**Exercise requirements:** The result should be an exact copy of the data, free of pictures.

**Entries provided:**

== Segment start ==

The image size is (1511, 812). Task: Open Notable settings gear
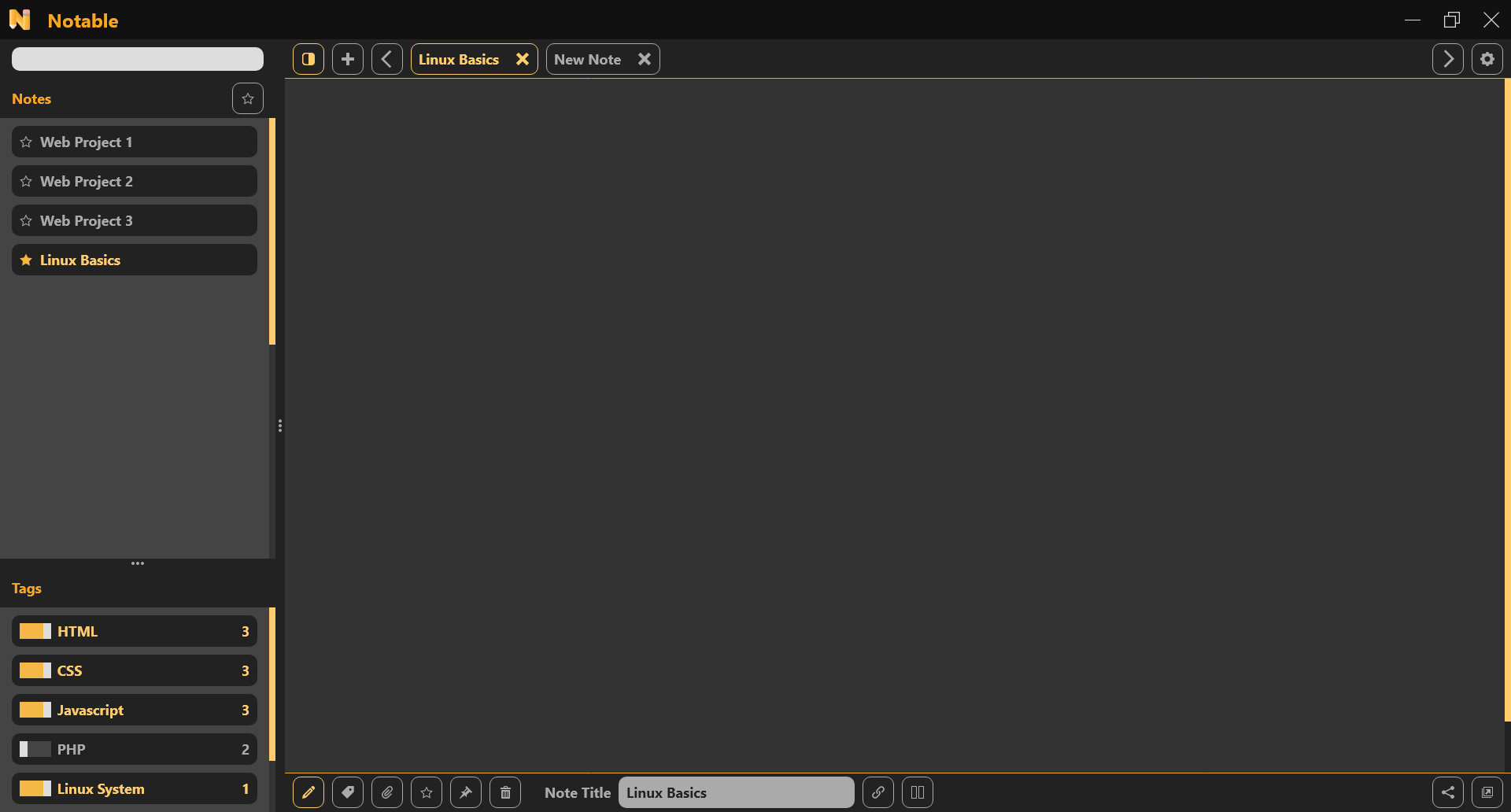pos(1487,58)
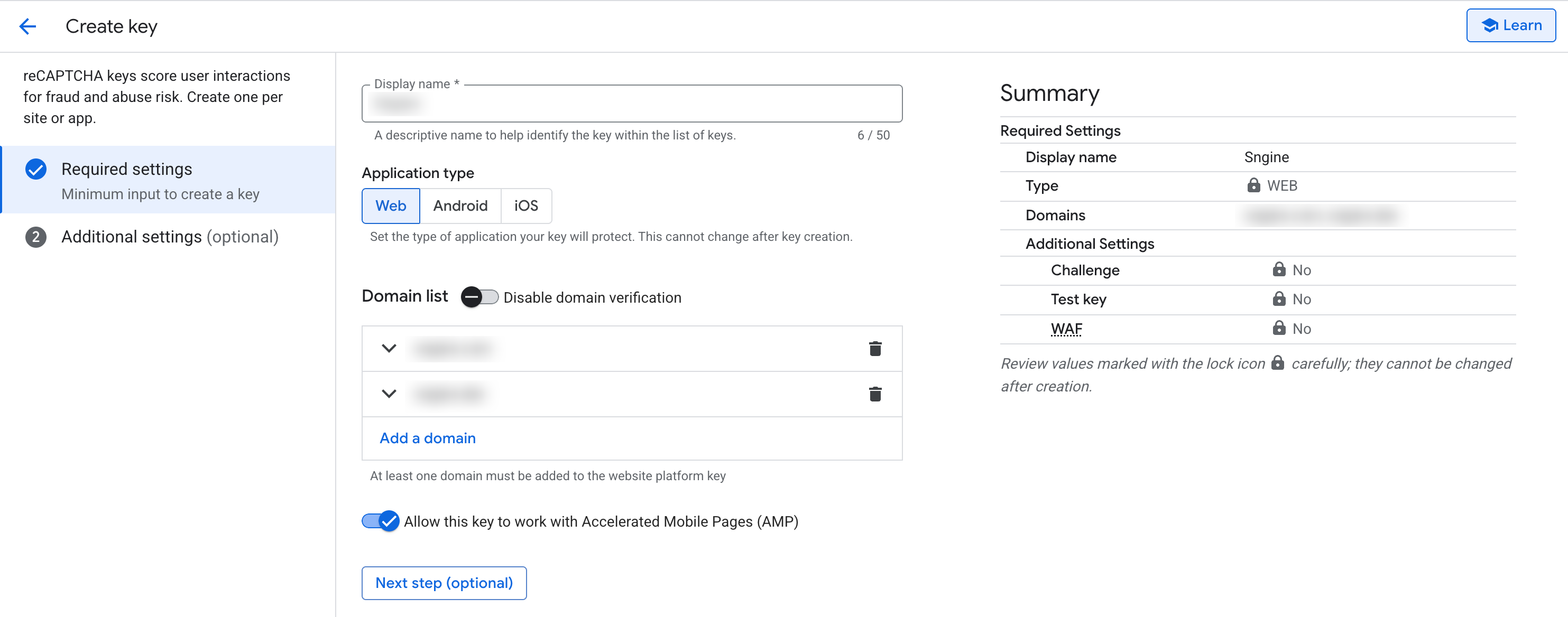This screenshot has height=617, width=1568.
Task: Select the Web application type
Action: (390, 205)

== Segment end ==

**Response to the task:**
The image size is (1511, 812). Task: Open Notable settings gear
pos(1487,58)
This screenshot has height=617, width=1568.
Task: Select the Web application type
Action: (390, 205)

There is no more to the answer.